▶ [RECORD EXCERPTS]

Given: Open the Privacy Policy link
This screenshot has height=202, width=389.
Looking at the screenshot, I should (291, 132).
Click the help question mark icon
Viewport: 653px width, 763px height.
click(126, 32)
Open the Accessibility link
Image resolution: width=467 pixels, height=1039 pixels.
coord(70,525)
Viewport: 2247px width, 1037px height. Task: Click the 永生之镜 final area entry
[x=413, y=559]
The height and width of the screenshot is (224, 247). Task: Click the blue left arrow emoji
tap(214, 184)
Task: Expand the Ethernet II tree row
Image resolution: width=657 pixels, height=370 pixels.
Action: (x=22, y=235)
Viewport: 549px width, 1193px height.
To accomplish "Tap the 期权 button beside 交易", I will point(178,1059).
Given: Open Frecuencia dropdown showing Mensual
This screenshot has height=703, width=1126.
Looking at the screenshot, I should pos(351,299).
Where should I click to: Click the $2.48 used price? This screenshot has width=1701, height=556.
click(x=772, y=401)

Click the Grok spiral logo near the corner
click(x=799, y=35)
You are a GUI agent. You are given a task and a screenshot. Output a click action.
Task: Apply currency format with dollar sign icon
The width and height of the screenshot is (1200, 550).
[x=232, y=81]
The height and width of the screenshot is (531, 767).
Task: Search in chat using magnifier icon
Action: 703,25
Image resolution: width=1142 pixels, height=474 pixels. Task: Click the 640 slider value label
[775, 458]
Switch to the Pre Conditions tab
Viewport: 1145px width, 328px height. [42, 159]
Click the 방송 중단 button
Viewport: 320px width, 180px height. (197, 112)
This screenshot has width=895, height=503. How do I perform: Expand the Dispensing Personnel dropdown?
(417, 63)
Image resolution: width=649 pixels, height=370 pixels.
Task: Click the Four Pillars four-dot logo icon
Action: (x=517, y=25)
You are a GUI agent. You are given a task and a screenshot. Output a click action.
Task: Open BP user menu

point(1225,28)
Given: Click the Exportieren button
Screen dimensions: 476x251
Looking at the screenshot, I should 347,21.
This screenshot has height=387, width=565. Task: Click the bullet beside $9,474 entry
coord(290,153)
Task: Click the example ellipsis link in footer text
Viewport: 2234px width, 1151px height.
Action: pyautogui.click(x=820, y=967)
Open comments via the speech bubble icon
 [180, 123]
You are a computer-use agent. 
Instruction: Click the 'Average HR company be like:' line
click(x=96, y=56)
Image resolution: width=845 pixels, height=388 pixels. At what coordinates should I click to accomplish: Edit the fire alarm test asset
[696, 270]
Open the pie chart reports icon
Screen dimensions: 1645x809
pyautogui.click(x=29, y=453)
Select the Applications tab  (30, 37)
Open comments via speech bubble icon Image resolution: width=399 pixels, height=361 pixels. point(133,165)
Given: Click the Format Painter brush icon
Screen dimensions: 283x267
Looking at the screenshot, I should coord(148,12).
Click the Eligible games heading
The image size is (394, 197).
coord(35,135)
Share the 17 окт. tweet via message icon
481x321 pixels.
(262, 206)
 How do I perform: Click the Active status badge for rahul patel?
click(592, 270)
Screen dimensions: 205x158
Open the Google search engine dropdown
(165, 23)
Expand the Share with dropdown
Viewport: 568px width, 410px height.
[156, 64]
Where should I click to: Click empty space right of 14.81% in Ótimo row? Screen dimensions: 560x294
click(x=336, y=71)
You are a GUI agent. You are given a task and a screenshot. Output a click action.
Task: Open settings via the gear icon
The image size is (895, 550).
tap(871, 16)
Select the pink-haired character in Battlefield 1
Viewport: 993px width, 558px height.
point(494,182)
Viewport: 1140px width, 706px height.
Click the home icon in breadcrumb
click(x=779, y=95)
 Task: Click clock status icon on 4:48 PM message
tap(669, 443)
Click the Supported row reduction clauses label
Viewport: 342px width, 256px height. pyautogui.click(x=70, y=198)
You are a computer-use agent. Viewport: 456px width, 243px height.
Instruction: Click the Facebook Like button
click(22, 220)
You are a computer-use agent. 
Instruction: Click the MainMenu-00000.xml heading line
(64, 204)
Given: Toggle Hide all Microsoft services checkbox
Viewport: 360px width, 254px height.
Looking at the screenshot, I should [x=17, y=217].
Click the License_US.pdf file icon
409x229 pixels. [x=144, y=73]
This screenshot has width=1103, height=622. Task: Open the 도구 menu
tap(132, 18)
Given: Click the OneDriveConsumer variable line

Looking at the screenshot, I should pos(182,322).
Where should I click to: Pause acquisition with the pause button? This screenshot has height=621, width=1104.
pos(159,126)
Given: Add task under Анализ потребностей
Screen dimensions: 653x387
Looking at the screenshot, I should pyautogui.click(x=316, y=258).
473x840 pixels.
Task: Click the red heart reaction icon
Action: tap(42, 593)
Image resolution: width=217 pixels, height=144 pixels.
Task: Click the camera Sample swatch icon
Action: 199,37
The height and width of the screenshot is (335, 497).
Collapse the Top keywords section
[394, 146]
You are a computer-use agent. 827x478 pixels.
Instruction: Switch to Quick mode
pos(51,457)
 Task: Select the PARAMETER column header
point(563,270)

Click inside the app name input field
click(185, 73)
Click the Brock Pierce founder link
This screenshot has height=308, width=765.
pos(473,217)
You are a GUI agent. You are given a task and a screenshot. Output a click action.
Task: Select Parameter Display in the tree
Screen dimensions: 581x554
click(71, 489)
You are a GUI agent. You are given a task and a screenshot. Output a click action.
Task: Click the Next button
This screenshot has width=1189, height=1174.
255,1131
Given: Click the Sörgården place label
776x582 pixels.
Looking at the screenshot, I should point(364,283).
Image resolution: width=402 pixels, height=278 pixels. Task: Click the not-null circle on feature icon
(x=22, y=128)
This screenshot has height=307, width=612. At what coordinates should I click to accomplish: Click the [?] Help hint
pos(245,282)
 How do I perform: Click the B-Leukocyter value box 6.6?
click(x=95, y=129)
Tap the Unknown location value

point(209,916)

▶ [WORK REQUEST] Each line from the top of the material above through the line with "Open the Accessibility link" must be echoed exactly, and no other line.

▶ [YOUR RESPONSE]
Given: Open the Privacy Policy link
This screenshot has height=202, width=389.
Looking at the screenshot, I should (291, 132).
Click the help question mark icon
Viewport: 653px width, 763px height.
click(126, 32)
Open the Accessibility link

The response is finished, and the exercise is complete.